Holy Roman Emperor is a retired Thoroughbred racehorse and an active sire. He was a leading two-year-old racehorse, winning four races from seven runs in Europe in 2006.

==Background==
Holy Roman Emperor was sired by Danehill out of L'On Vite, a daughter of Secretariat and Canadian Horse and Broodmare of the Year Fanfreluche. Holy Roman Emperor was trained by Aidan O'Brien at Ballydoyle.

==Racing career==
In 2006 Holy Roman Emperor won two Group One races, the Phoenix Stakes where he defeated the Coventry Stakes winner Hellvelyn and subsequent Group One winning filly Miss Beatrix and the Prix Jean-Luc Lagardère where he defeated the useful French colt Battle Paint. He also defeated subsequent three-year-old mile champion Excellent Art producing a blistering turn of foot to win the Group Two Railway Stakes at the Curragh.

His greatest rival was Teofilo, to whom he finished runner-up twice, firstly in the National Stakes, and later in the Dewhurst Stakes.
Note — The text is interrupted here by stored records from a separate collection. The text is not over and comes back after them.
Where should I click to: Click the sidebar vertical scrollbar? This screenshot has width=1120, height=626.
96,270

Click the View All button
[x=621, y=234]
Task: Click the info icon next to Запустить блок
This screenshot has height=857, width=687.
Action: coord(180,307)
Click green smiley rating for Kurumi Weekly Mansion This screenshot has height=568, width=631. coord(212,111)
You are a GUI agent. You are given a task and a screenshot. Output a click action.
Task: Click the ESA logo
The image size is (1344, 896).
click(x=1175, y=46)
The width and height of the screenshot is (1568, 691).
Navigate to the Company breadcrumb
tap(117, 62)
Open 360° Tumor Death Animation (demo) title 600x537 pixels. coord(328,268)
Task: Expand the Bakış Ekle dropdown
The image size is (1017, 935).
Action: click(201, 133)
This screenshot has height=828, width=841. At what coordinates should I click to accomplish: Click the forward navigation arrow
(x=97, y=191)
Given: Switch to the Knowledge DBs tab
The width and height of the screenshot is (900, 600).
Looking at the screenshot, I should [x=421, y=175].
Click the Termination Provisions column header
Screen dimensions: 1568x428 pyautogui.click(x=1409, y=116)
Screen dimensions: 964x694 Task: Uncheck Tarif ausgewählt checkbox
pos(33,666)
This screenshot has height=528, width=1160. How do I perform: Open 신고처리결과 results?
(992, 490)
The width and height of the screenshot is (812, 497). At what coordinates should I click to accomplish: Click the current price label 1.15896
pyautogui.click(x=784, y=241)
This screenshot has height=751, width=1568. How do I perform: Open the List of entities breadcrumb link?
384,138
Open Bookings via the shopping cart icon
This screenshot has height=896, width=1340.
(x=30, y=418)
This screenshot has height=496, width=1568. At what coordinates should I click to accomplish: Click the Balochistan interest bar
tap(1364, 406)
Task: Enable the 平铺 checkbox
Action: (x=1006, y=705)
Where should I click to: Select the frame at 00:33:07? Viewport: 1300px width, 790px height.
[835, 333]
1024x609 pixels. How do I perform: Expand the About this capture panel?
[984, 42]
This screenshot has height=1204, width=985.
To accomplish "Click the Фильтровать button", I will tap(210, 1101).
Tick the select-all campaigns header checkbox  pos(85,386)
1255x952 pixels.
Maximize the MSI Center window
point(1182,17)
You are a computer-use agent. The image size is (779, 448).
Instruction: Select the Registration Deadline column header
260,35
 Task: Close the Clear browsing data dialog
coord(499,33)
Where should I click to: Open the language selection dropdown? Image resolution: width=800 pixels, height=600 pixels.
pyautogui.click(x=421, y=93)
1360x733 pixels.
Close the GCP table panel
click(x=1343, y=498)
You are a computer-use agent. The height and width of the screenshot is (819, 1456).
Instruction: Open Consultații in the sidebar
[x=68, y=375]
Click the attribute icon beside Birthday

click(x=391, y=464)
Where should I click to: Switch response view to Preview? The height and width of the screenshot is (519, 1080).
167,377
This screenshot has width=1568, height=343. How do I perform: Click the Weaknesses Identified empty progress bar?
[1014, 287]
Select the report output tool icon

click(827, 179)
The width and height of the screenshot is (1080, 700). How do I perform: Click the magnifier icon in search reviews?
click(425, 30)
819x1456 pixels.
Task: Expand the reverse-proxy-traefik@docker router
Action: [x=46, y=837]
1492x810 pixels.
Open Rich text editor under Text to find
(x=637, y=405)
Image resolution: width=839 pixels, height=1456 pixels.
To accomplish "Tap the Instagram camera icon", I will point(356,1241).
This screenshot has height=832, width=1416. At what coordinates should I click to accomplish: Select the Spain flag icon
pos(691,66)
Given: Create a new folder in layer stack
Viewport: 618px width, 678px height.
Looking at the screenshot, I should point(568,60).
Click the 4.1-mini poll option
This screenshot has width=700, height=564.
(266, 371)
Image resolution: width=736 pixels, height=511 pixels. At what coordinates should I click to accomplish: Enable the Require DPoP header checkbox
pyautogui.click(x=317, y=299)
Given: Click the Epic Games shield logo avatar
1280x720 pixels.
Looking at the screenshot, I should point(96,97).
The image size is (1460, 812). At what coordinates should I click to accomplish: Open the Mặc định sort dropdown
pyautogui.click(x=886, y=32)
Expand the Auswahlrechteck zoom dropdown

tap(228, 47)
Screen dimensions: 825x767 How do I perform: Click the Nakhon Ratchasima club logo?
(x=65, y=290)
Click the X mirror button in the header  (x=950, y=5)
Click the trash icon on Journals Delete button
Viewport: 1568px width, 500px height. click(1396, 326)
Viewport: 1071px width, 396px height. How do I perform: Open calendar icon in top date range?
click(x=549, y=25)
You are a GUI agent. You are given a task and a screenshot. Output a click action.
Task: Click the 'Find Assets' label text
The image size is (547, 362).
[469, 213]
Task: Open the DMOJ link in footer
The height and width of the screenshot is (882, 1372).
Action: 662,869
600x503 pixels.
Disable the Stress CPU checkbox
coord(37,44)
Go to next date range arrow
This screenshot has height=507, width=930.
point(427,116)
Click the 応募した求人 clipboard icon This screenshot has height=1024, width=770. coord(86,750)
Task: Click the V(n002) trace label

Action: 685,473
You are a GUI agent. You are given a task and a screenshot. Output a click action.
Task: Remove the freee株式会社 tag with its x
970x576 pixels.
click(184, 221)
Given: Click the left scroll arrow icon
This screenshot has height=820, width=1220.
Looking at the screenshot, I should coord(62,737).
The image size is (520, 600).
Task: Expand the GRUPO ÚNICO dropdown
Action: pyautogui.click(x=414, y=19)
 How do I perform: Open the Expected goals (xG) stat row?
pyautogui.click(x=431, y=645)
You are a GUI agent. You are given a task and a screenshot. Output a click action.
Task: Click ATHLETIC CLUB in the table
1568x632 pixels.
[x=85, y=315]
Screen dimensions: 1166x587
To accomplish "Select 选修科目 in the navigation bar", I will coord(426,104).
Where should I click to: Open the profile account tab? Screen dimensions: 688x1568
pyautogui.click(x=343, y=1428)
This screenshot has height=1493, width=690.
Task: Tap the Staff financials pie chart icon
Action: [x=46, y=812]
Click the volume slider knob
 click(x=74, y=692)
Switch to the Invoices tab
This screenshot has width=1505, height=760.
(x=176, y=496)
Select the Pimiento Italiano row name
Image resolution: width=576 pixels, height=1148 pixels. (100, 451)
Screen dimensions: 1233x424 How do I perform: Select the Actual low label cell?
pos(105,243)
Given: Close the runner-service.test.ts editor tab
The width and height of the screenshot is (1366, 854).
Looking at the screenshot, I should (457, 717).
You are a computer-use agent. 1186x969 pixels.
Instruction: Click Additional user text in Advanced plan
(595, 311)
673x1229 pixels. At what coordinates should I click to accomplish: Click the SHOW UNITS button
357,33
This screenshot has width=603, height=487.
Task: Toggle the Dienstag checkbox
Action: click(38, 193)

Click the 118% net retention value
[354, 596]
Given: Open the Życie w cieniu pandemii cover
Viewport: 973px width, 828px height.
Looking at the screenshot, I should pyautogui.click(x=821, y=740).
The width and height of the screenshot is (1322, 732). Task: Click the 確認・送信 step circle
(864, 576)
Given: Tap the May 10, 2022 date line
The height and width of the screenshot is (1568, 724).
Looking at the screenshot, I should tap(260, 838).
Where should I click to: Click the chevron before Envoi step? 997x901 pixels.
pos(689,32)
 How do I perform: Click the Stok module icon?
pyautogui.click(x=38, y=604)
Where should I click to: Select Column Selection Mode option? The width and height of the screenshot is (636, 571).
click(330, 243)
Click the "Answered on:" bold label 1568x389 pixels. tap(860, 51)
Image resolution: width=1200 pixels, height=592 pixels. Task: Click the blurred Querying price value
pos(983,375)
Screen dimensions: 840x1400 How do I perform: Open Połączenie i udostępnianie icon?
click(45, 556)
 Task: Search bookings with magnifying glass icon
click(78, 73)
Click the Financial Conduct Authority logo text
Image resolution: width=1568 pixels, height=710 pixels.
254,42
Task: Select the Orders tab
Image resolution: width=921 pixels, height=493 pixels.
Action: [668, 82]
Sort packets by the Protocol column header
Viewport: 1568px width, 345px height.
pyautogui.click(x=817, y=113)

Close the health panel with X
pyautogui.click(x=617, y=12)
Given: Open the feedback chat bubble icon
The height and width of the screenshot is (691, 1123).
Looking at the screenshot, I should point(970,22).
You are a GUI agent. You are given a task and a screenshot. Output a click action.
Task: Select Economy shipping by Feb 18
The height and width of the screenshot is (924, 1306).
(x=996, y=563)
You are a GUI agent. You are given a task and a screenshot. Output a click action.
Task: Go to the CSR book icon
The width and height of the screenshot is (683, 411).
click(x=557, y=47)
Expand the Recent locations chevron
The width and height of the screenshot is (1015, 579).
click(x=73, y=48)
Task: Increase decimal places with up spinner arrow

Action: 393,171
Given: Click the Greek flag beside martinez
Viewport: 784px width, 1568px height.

There was great anticipation of another year of races between the pair, but it was decided in March 2007 to retire Holy Roman Emperor to stud as a replacement for George Washington, who was suffering fertility problems (and was also a son of Danehill).

==Stud career==
Holy Roman Emperor has been a "shuttle stallion" for Coolmore Stud, standing at Coolmore's main farm in Ireland during the Northern Hemisphere breeding season and travelling to Coolmore's Australia farm to cover mares during the Southern Hemisphere breeding season, but for the 2013 breeding season stands only in Ireland.

Holy Roman Emperor's first runner in the UK or Ireland, High Award trained by Tommy Stack won at the Curragh on March 21, 2010. On 6 May 2012, Holy Roman Emperor's daughter Homecoming Queen won the 1000 Guineas.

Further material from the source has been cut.